When analyzing a guilty plea, we look to the federal standard announced in Boykin v. Alabama, 395 U.S. 238, 89 S. Ct. 1709, 23 L. Ed. 2d 274 (1969), and the state standard set out in State v. Mackey, 553 S.W.2d 337 (Tenn. 1977). State v. Pettus, 986 S.W.2d 540, 542 (Tenn. 1999). In Boykin, the United States Supreme Court held that there must be an affirmative showing in the trial court that a guilty plea was voluntarily and knowingly given before it can be accepted. 395 U.S. at 242, 89 S. Ct. at 1711. Similarly, the Tennessee Supreme Court in Mackey required an affirmative showing of a voluntary and knowledgeable guilty plea, namely, that the defendant has been made aware of the significant consequences of such a plea.
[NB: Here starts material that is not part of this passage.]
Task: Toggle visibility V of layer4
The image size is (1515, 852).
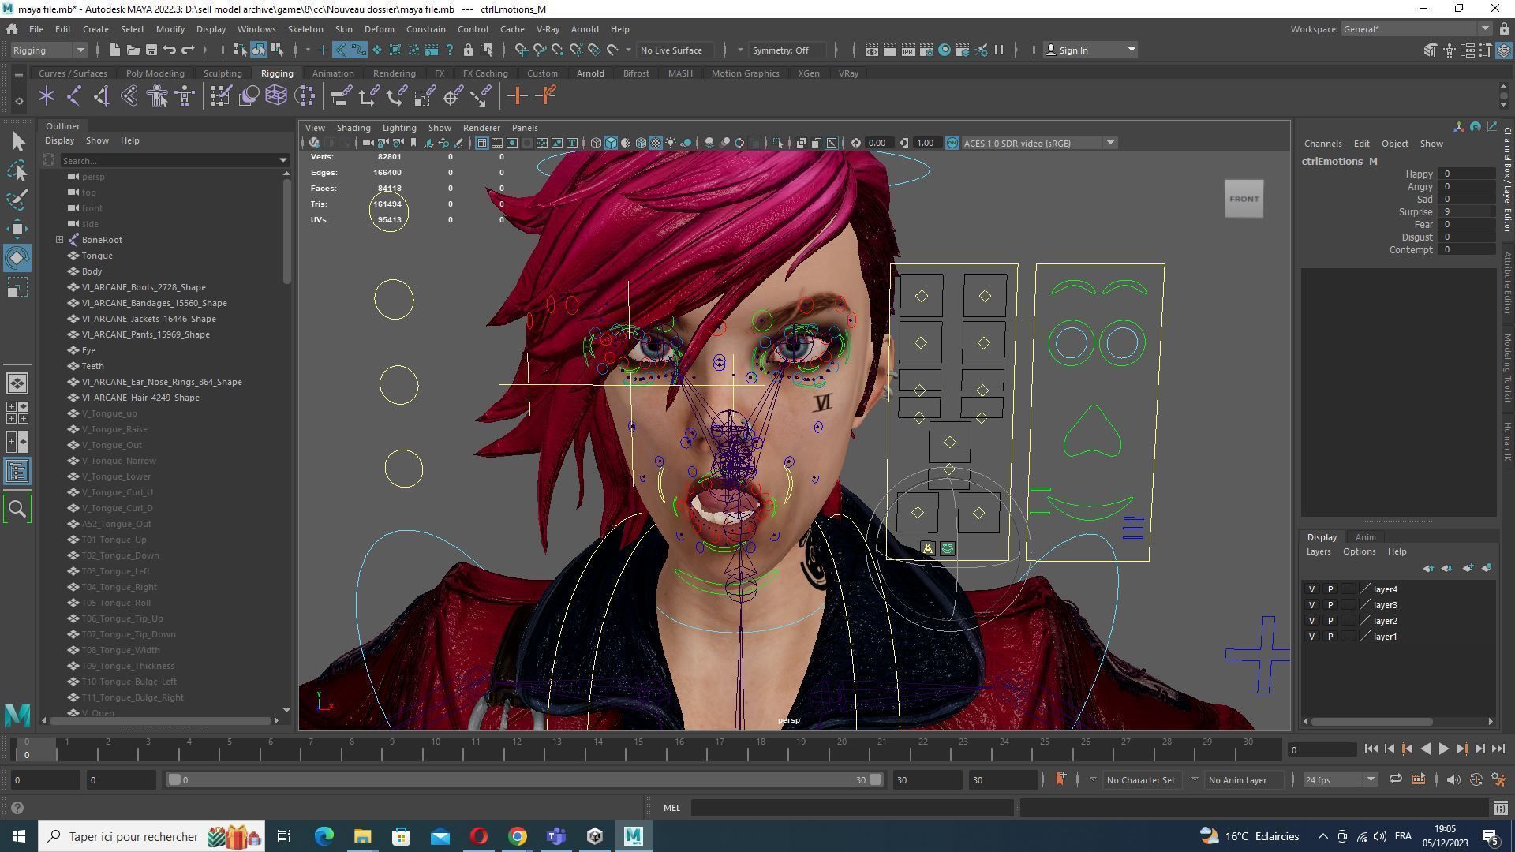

Pettus, 986 S.W.2d at 542. A plea is not “voluntary” if it results from ignorance, misunderstanding, coercion, inducements, or threats. Blankenship v. State, 858 S.W.2d 897, 904 (Tenn. 1993). The trial court must determine if the guilty plea is “knowing” by questioning the defendant to make sure he or she fully understands the plea and its consequences. Pettus, 986 S.W.2d at 542; Blankenship, 858 S.W.2d at 904.
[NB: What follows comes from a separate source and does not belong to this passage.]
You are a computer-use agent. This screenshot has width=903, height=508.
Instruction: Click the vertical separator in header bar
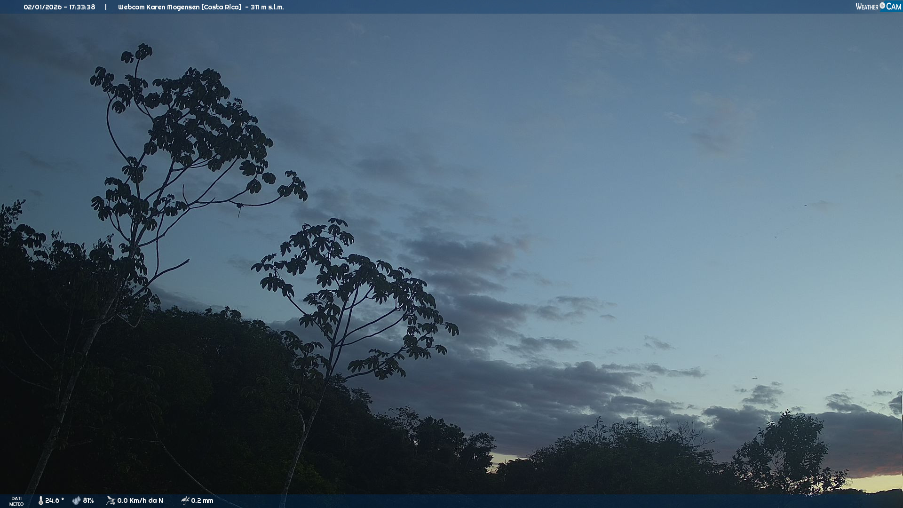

Because the plea must represent a voluntary and intelligent choice among the alternatives available to the defendant, the trial court may look at a number of circumstantial factors in making this determination. Blankenship, 858 S.W.2d at 904. These factors include: (1) the defendant's relative intelligence; (2) his familiarity with criminal proceedings; (3) whether he was represented by competent counsel and had the opportunity to confer with counsel about alternatives; (4) the advice of counsel and the court about the charges against him and the penalty to be imposed; and (5) the defendant’s reasons for pleading guilty, including the desire to avoid a greater penalty in a jury trial. Id. at 904-05.
Trial counsel’s testimony, accredited by the post-conviction court, established that the petitioner was fully informed of the consequences of his pleas, including that his twenty-year sentence would be served at 100%. Trial counsel testified that he went over the plea agreement with the petitioner and that the petitioner “knew what he was doing” in pleading guilty. Trial counsel further testified that he “definitely discussed” with the petitioner that the sentence for the especially aggravated kidnapping would be served at 100%. The transcript of the guilty plea hearing reflects that the petitioner acknowledged he understood what he was doing in pleading guilty. The post- conviction court found that trial counsel had “thoroughly explained” the twenty-year sentence at 100% to the petitioner and that counsel had “competently counseled the [p]etitioner so that he was
-6- able to enter into the plea agreement knowingly, voluntarily, and intelligently.” We conclude that the record supports the post-conviction court’s finding that the petitioner failed to show that his guilty pleas were unknowing and involuntary.
CONCLUSION
Having reviewed the record, we affirm the denial of the petition for post-conviction relief.